--- Start Source text ---
Search code examples
c#.netasp.net-coreiistcp

ASP.Net Core + .NET Framework Web API - frequent network errors


I have an ASP.Net Core 2.2 Web API targeting .NET framework 4.7.2 running under IIS, Out of Process. I am seeing a lot of outgoing network issues. The app connects to various things (SQL databases, SSAS via XMLA etc.) and I am seeing across the board network failures to connect to various resources. At first I thought it was SQL connections only but it appears to be network in general. I get some sort of failure very regularly, around 1 in 10 requests. I have this in web.config:

    <system.net>
      <connectionManagement>
        <add address="*" maxconnection="65535"/>
      </connectionManagement>
    </system.net>

and this in Startup.cs:

ServicePointManager.DefaultConnectionLimit = int.MaxValue;

However, it's not just HTTP connections that are failing, it's mostly SQL, SSAS, general TCP.

The failures are things like SQL error 26, unable to connect and similar for other non-SQL network resources. It is intermittent, there is hardly any load on the box at all. It seems to happen when API calls are made back to back perhaps.
--- End Source text ---
--- Start Data ---
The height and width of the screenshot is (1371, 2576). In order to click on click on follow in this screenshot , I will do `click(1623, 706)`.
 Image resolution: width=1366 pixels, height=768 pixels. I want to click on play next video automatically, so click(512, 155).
--- End Data ---
= Written exercise =
In the forum post about network errors in a .NET Web API, how often does some sort of failure occur? The lines are separate material with no connection to the forum post.

= Answer for this exercise =
Very regularly, around 1 in 10 requests.